This article begins by tracing the historical creation and legal underpinnings of the entry fiction doctrine. I then introduce Argentina as a nation of comparison, with immigration policies that are regarded as some of the most humane and cost effective in the world. Lastly, I propose a step that the U.S. Congress could take to bring the U.S. asylum system back into compliance with international human rights obligations while, at the same time, greatly reducing border enforcement costs.

The History of Detention and Entry Fiction in the United States

Detention has become an increasingly integral part of the U.S. border control strategy since the 1996 Illegal Immigration Reform and Responsibility Act (IIRIRA), which greatly expanded the practice of migrant and asylee detention.[5] The average number of people that U.S. immigration enforcement agencies hold in detention on a given day has grown from 7,500 in 1995 to 50,000 in 2019.[6] Migrants and asylees are housed in around 200 prisons, jails, and prison-like facilities that are scattered throughout the United States.[7] Many of these detainees are individuals who presented themselves at the border to make an asylum claim only to be immediately placed into deportation proceedings.

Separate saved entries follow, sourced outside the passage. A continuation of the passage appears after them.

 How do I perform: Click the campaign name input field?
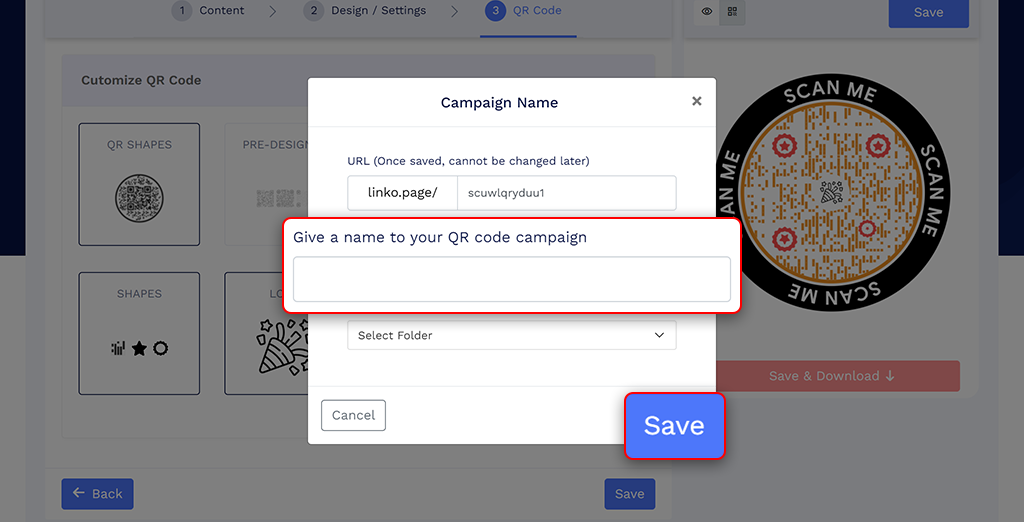coord(511,279)
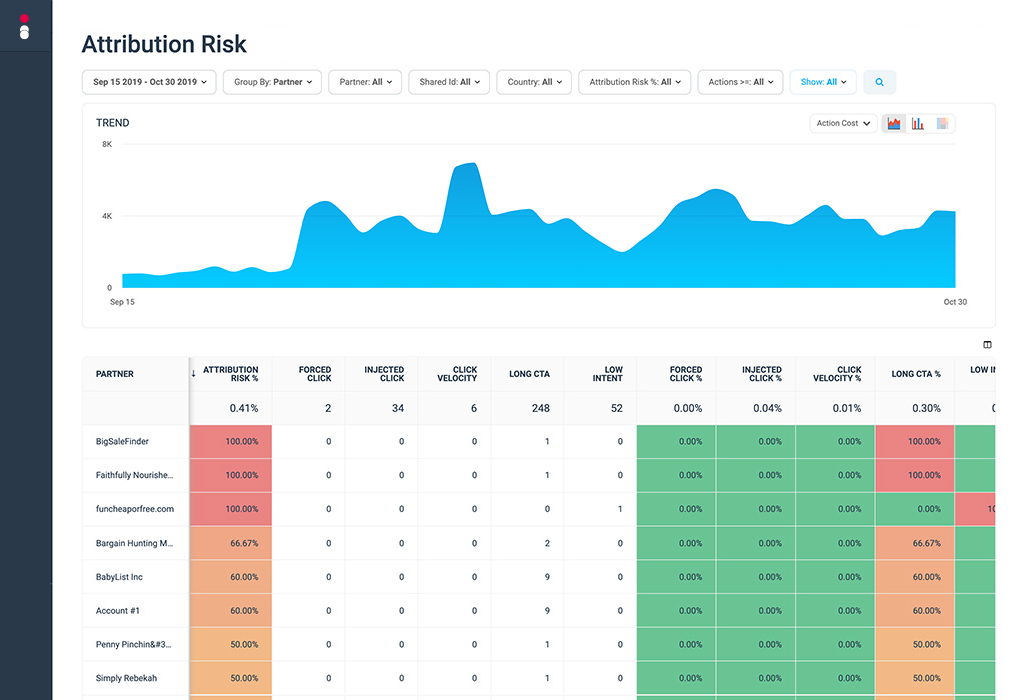Switch the trend to bar chart view
The image size is (1024, 700).
coord(918,124)
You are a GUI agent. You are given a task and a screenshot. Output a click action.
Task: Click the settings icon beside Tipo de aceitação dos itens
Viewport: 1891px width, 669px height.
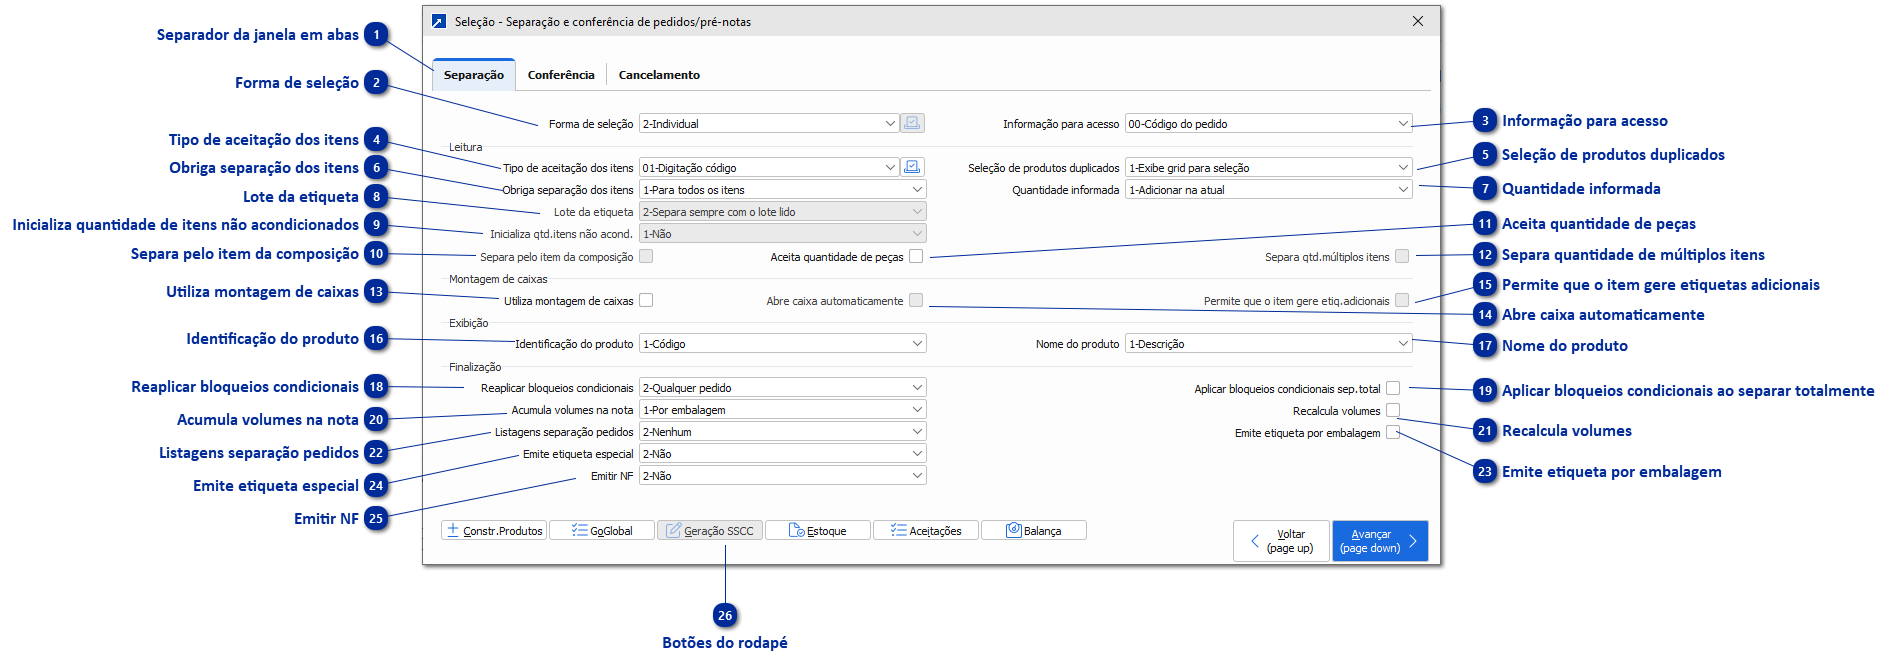click(912, 167)
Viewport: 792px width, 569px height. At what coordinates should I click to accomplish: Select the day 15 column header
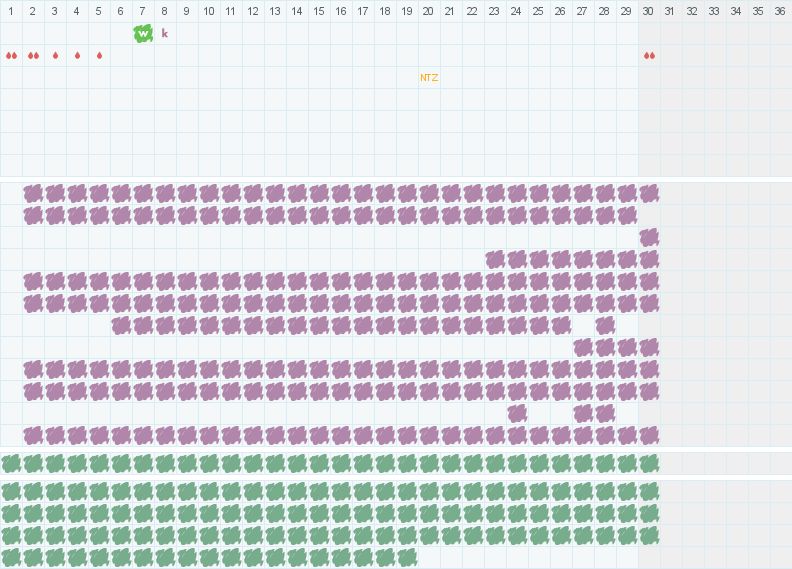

Detention upon entry, however, has not always been the policy of the United States, having only become a standard part of U.S. immigration procedures in the late nineteenth century, when the federal government demanded that ships keep passengers on board until immigration officials approved them. During this process, officials determined that migrants were not either women being imported for “immoral purposes” (i.e., prostitution), a person who had committed a “crime of moral turpitude,” or a person barred under the Chinese Exclusion Act of 1882.[8]

Admissibility assessments were generally made before the immigrant set foot on U.S. soil, in part because of the pivotal 1886 Supreme Court decision in Yick Wo v. Hopkins. In that case, the Supreme Court held that “equal protection under the law,” established by the Fourteenth Amendment, was extended to all persons within the country’s territory.[9] As a result, those physically within the country were entitled to due process protections, while those who had not yet entered were not. Ergo, due process protections, such as the ability to appeal an adverse admissibility determination, were theoretically available to anyone within the country’s borders but were not necessarily available to those still on the boat.

Lengthy onboard admissibility determinations posed a problem for steamship companies that wanted to quickly offload passengers and return to the sea, and so they negotiated an alternative arrangement with U.S. authorities. The companies would provide onshore shelter for their passengers while their admissibility was assessed.[10] This practice became commonplace, while at the same time, Congress passed laws to limit the due process rights of these entering persons, in apparent conflict with the Yick Wo v. Hopkins decision.

The Supreme Court had to balance two strong opposing interests. On the one hand, it consistently ruled that Congress had broad “plenary” powers to determine who was and was not allowed into the country. On the other hand, the Yick Wo v. Hopkins decision determined that the Fourteenth Amendment guarantee of equal protection under the law applied to all those physically present within the country, regardless of their immigration status.

Bound by the principle of constitutional avoidance, the Court, through various decisions, concluded that depriving entering migrants of due process rights did not violate the equal protections clause of the Fourteenth Amendment.[11] These determinations rested on the belief that those “entering” the country, despite being within the country’s physical space, were not in the United States in a legal sense.[12] This distinction between physical and legal presence (not to be confused with legal status) became known as “entry fiction.”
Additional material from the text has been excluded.